Given the way neural networks are trained, a trained neural network basically has to be something that performs reasonably well in the training universe. However, influence in the real universe trumps performance in the training universe - a real-universe-influential AI that isn't actually good on the training set is still real-universe-influential.
Two postulates about AI and influence:
- There is a training universe that, when run for long enough, produces a highly influential organism in our universe
- An example of this would be a very high-performance reinforcement learner whose reward is based on some "large feature" of our universe
- AI training that we actually do has a reasonable chance of creating such a training universe
- For example, maybe it's not too hard to repurpose existing techniques (or future developments of them) to create the reinforcement learner mentioned in 1
Speculatively, there is some sense in which we can talk about the compatibility of the training environment and the real universe in the sense that "high performance" in the training environment is correlated with influence in the real universe.
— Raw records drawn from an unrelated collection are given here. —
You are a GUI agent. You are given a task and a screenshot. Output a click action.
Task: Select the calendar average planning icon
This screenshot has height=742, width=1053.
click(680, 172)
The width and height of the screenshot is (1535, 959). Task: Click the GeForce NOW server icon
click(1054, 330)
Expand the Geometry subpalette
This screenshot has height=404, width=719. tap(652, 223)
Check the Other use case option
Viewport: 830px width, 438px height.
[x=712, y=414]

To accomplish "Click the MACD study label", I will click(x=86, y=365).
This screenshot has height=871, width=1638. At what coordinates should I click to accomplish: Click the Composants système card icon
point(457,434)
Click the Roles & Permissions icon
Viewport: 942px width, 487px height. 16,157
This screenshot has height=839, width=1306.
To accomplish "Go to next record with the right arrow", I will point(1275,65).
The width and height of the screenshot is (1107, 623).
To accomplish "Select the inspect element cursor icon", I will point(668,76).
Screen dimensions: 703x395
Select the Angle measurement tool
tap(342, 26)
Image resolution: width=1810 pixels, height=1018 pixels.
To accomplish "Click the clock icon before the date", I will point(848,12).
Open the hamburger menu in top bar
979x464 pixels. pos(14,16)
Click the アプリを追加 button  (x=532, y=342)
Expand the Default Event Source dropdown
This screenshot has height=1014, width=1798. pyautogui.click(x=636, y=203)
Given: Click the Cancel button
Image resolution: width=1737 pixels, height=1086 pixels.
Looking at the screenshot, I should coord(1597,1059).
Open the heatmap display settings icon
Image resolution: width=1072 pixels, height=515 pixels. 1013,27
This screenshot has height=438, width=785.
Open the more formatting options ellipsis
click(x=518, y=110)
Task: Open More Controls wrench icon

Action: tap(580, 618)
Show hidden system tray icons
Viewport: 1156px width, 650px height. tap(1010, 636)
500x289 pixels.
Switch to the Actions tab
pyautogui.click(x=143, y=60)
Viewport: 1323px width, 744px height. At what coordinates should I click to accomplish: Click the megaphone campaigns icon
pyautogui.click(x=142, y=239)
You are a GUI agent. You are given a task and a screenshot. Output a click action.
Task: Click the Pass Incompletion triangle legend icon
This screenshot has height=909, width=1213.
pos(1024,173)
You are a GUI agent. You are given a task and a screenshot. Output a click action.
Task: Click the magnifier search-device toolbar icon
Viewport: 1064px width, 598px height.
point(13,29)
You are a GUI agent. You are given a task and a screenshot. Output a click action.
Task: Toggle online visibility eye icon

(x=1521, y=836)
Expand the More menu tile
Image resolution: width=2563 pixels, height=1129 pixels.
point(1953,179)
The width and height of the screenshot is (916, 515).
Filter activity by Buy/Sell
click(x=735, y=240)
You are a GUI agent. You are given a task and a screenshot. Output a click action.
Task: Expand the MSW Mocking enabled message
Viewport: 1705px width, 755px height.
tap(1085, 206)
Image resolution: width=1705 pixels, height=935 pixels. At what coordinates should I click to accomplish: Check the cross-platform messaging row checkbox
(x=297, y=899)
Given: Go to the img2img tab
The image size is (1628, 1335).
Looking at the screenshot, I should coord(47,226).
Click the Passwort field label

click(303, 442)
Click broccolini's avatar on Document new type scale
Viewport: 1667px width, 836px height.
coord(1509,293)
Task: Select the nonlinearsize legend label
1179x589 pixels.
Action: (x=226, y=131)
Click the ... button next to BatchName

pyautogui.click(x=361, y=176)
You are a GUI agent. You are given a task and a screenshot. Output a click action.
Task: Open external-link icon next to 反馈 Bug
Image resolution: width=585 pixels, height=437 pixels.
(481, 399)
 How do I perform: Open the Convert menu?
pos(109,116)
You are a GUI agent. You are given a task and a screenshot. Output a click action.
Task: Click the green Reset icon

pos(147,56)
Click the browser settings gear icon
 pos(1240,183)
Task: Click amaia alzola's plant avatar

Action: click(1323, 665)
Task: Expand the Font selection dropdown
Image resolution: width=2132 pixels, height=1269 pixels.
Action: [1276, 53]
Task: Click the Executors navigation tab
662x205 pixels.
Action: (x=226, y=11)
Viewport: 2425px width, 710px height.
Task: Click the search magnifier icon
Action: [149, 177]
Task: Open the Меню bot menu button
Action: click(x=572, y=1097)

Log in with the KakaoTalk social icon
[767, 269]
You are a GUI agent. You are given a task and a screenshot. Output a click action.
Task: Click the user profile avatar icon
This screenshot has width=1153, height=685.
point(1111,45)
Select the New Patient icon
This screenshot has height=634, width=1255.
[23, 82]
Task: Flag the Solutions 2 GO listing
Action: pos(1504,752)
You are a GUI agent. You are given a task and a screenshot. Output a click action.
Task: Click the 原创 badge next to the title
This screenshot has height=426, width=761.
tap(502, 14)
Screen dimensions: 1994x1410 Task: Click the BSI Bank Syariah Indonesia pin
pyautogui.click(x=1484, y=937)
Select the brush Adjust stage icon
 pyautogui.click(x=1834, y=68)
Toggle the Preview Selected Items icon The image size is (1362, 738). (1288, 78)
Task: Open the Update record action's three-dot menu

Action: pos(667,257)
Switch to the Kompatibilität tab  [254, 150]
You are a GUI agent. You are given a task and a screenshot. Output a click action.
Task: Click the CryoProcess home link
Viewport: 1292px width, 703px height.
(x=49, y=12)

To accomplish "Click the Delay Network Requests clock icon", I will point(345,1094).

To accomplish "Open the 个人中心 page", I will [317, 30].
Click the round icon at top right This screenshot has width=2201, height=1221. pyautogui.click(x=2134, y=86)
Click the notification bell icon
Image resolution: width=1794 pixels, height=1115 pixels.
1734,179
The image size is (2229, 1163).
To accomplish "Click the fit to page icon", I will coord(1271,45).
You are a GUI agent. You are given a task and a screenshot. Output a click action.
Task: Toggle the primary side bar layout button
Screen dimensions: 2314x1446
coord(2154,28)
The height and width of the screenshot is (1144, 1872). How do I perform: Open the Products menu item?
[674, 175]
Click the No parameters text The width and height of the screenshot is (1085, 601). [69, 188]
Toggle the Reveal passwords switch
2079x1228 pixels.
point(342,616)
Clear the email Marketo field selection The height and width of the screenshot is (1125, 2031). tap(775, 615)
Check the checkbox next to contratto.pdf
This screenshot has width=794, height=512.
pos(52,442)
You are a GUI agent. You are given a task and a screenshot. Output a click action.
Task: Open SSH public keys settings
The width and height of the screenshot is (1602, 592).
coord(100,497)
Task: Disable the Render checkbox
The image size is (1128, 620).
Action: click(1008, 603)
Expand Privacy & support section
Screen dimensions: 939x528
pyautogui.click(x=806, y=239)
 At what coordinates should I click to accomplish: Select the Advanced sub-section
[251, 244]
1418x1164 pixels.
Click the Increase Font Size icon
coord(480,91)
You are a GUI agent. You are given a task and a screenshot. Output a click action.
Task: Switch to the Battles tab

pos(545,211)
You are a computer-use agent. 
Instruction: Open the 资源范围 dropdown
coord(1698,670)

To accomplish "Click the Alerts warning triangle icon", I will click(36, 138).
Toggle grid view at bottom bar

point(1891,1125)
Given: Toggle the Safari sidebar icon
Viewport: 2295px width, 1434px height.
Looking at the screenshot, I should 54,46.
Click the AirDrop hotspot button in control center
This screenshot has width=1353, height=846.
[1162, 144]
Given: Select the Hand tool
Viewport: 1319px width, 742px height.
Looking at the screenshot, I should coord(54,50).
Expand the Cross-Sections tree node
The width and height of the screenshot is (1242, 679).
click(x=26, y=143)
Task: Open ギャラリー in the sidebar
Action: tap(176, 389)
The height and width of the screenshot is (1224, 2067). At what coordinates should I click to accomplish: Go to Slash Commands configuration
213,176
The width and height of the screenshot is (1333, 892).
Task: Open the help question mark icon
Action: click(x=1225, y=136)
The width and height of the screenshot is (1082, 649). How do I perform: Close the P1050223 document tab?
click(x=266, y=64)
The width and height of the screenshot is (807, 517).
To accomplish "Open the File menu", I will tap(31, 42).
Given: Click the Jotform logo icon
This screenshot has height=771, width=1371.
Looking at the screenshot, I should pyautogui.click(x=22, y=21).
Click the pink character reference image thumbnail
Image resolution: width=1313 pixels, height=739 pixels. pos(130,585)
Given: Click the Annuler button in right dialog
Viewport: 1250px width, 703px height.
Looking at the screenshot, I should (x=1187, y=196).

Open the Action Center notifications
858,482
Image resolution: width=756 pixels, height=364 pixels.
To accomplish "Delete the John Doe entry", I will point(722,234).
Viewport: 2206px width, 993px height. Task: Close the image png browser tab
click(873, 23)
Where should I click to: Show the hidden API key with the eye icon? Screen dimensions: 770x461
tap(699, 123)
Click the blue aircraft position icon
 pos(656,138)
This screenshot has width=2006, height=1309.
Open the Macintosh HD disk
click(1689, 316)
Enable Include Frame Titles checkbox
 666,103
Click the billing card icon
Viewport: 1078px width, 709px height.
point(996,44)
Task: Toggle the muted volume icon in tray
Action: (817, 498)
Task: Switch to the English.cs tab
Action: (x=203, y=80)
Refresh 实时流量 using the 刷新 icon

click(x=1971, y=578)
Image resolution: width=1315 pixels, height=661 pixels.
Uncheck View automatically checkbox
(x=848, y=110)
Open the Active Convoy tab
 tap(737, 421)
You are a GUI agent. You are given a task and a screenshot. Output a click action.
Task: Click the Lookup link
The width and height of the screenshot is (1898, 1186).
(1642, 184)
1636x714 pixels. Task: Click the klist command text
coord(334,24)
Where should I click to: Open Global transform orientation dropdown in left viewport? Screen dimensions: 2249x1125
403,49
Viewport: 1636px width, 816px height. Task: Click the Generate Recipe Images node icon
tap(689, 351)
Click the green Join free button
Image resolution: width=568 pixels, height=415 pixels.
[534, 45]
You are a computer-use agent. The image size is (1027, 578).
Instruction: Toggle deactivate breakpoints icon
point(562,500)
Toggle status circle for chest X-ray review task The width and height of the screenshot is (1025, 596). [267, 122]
For a hypothetically "optimal" reinforcement learner rewarded based on large features of the real universe, this compatibility is maximal. However, even more pragmatic AI training regimes might exhibit high compatibility.
Also, pragmatic AI training regimes might exhibit high compatibility without much transparency about what kind of real-world influence is compatible with the training. Recalling that real-world influence screens off performance on the training objective, good behaviour assuming optimality with respect to the training objective may not be enough to guarantee good behaviour. This seems to me to be one of the key insights of the idea of mesa-optimisation. On the other hand, it's completely plausible to me that good behaviour assuming optimality could imply good behaviour for near-optimality too. It is also quite mysterious to me how to actually characterise "good behaviour".
One thing we get from the "compatibility" framing that we don't get from the "optimization" framing is that compatibility arises because people want AIs that can do useful stuff in the real world. This is true for technology in general, of course, but AI stands out as being a unique combination of
- Search/"optimization pressure" (compared to designing a shovel, training an AI involves a lot more searching)
- Training environment compatibility (compared to a shortest path search, training an AI involves a lot more signal from the real world)
I've sketched a few rough ideas here that might be useful for better understanding AI risk. If they are actually going to be useful, they really need more development. Some questions:
- How should influence actually be defined?
- Can "small parts" and "big parts" of the universe be defined in some way that leads to influence being non-trivial?
- Should influence reduce to evolutionary fitness in under appropriate assumptions?
- If we do have a definition, how should "compatibility between environments" be defined?
- Can we actually derive any results along the lines of the speculative proposals above?